A soft breeze found its way through the trees and teased a lock of Meg’s hair across her cheek. Absently she brushed it back, sighed and raised her tented hands to her mouth. He noticed the sheen of moisture in her eyes. And she noticed him.

“No. Don’t get up,” he told her when she started to scramble to her feet. “I’m sorry I startled you.” He crossed the few steps and seated himself on the stone ledge of the pond. “I’m sorry I disturbed you. You looked lost in thought.”

Meg sniffed once and grinned up at him. “What a kind way of saying I was wallowing in my emotions.”

“Were you?” he asked. “Wallowing?”

“Maybe.” Meg looked, and for a moment all her indecision and confusion and pain flowed from her to him. “Have you ever had your life completely change, Lucas? I thought I had seen changes—as Danny and I moved from one town to another—but I always knew who I was and who my son was. Now I’ve learned that all of that was based on a lie so horrible I can’t bear to consider it. Now I don’t know who I am. I don’t know who I can be. Can you have any idea how frightening that is?”

Oh, yes. He knew. He knew too well. But there was a difference in the changes she was undergoing from those he had been forced to make. “Do you have to know right now? Can’t you give yourself time to explore the possibilities? It’s only the outer trappings that have changed, Meg. Beneath all of those, you’re still the same fine woman and mother you were yesterday. And Danny’s still the same fine boy.”

She chuckled softly. “I hope so. I keep reminding myself to be patient, that this phase of his won’t last long.”

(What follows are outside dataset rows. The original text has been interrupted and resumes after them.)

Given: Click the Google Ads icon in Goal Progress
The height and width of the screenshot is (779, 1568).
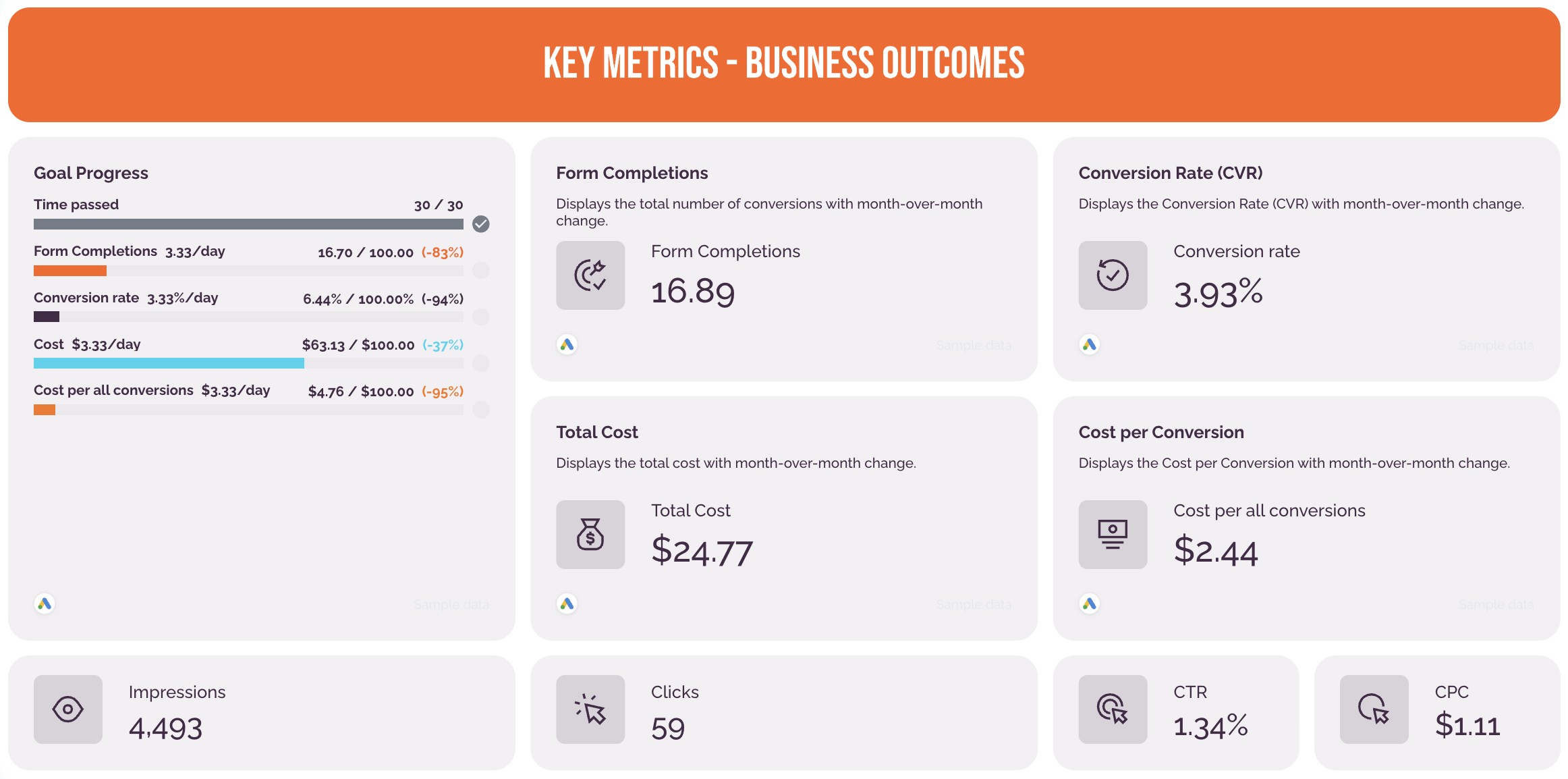Looking at the screenshot, I should [x=45, y=603].
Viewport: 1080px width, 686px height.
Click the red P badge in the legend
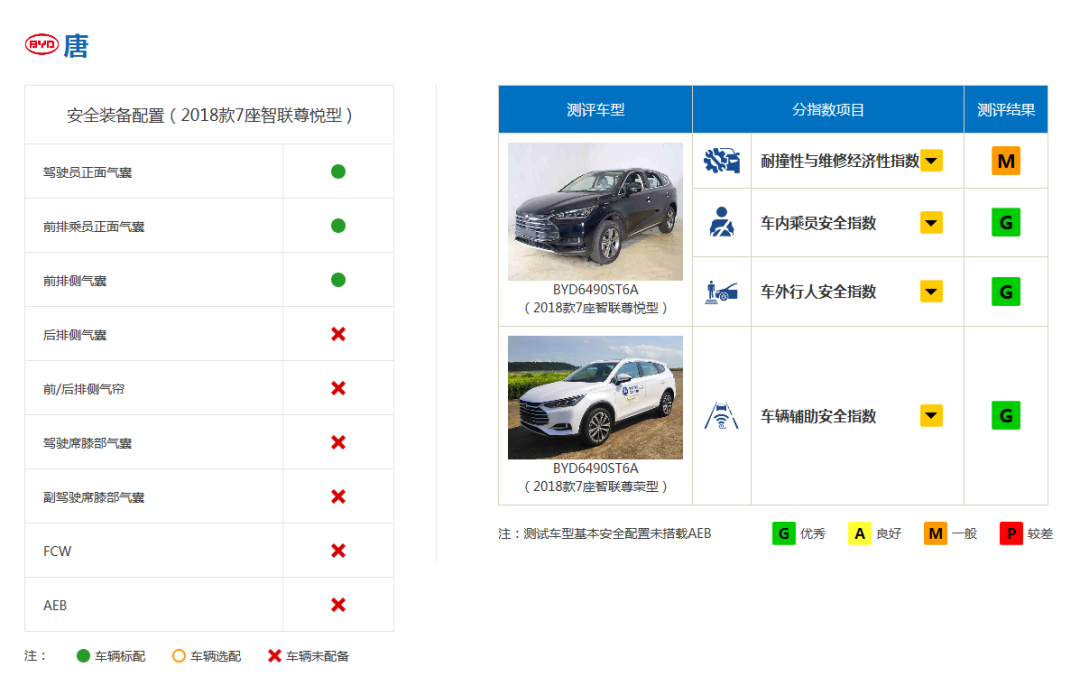tap(1010, 533)
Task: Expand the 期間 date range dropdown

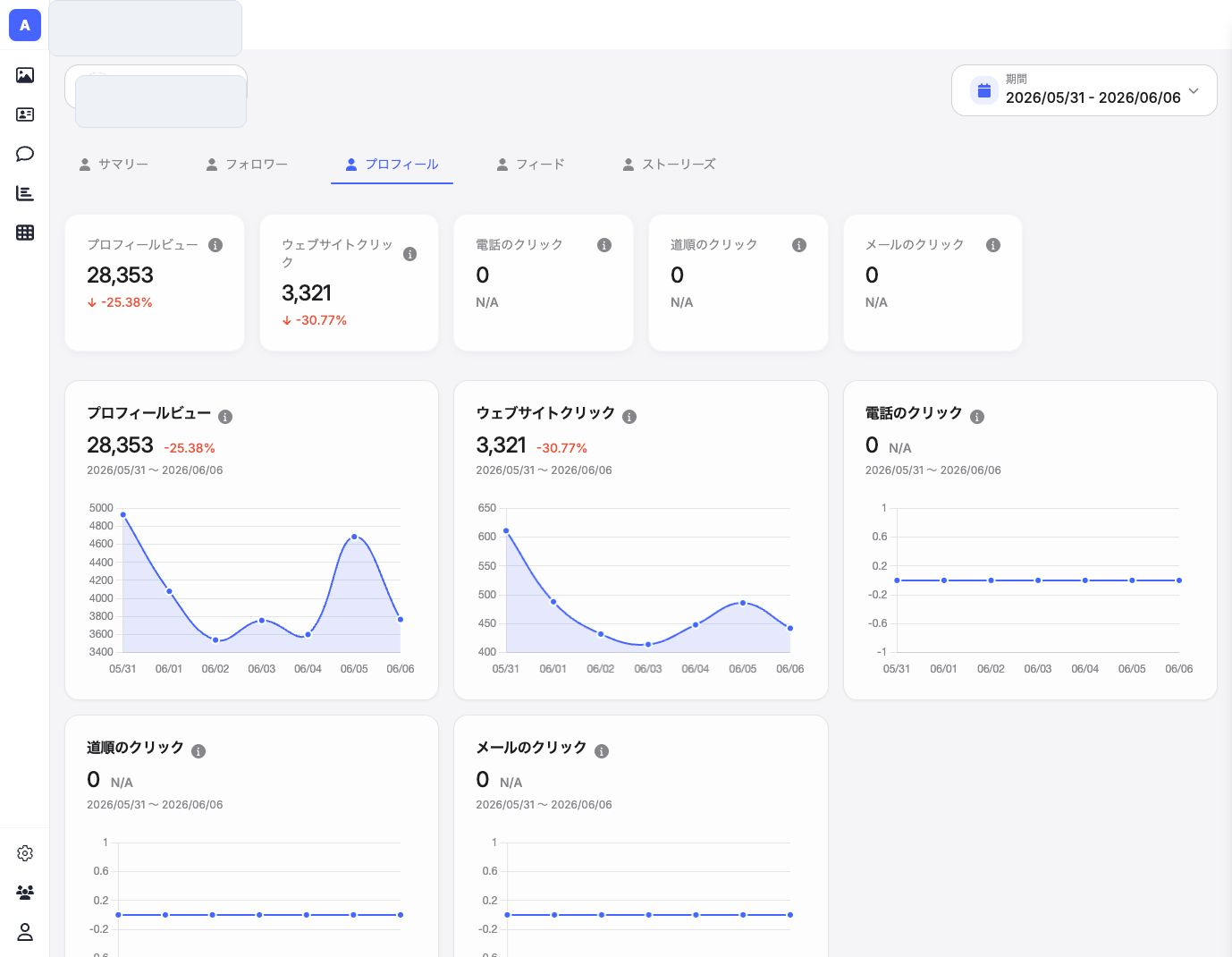Action: [1084, 90]
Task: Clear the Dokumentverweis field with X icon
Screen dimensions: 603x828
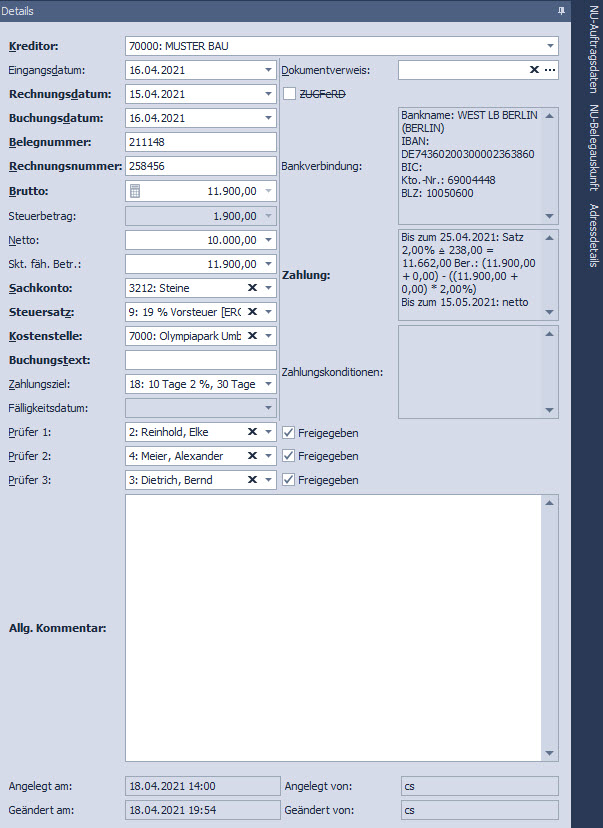Action: coord(534,70)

“I’ll send Jamie over tomorrow. She’ll show him the town and introduce him to her friends. If nothing else, peer pressure will bring him around.”

Again she laughed. And this time she did rise to her feet with an innate grace she seemed completely unaware of. She dusted off her slacks and cocked her head to one side as she looked at him. “But that’s not why you came. There’s more, isn’t there?”

Yes, there was more reason for his being here. More than he, himself, could even begin to understand. More than he could ever tell Meg Carlton. But this much he could tell her, even though he knew she wasn’t ready, even though he’d like to shield her from this. He nodded. “The Bureau called.”